Discovering new mathematics might be a process that starts with real things we can see and touch, like: numbers of things, shapes, physics, etc. We then start to notice patterns, things that can be applied in many subjects, this is very useful because we then only have to learn one set of rules which we are able to use in many different situations.
Mathematics differs from other subjects, like physics, in that the criteria for a successful theory is not usefulness or applicability to the real world but only constancy. Uses can follow, but good theories don't have to be useful. This page compares mathematical and physics approaches
As an example of abstraction, think of the concept of number, we can then extend it through integers to the reals and so on. Soon we have complex numbers, matrices, etc.
Finding such underlying simplicity and order has a kind of beauty to us. Our brains seem to be designed to search for patterns, we start to expect to find deeper layers of abstraction. How far can we take this abstraction process? Can we fine one system that underlies everything? A sort of ultimate abstraction, as far as we can get from reality, a sort of pure thought? This is not what appears to happen, it seems that the more abstract we get, we still seem to have a lot of structure. For example, group theory, there seems to be patterns and exceptions to the groups in different dimensions. In some ways it does not seem to be any more structured than subjects that are purely constructs of the human mind like; spelling in the English language, art or music. They all seem to have the level of complexity that the human mind can take rather than being driven by the subject. It seems a bit like fractals, however much we zoom in or out we still have the same level of complexity.
Going back to a slightly more tangible level I still get surprised when mathematical topics that are introduced in certain ways turn out to be connected in unexpected ways, for me examples of this are;
Euler's equation [exp(i*w) = cos(w) + i*sin(w)]

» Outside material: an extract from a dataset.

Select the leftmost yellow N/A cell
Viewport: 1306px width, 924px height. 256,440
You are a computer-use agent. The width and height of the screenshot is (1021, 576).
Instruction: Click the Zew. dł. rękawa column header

The sandwich form for transforming points using quaternions or multivectors.
Although these things can be easily proved I still am impressed by the connection between things I previously thought unconnected, this sort of structure has a sort of beauty but it also leaves me with an uneasy feeling that the connection is due to some underlying structure that I'm failing to understand. Is there really a deeper structure here or is there such a thing as coincidence in mathematics?
I get the impression that some results in mathematics lead one to believe that there are limits to the level of abstraction that we can archive, for example, the incompleteness theorem.
So given mathematics prime requirement to be self consistent is mathematics truly free of inconstancies? The concept of infinity has always been a problem for mathematics, given its inherent contradictions. We have to be very careful if there is any possibility of division by zero for example and given the reliance of subjects like calculus on the concept we have to be very careful. Mathematicians have built barriers around the problems caused by infinity but I don't know if they have totally eliminated all contradictions from the subject.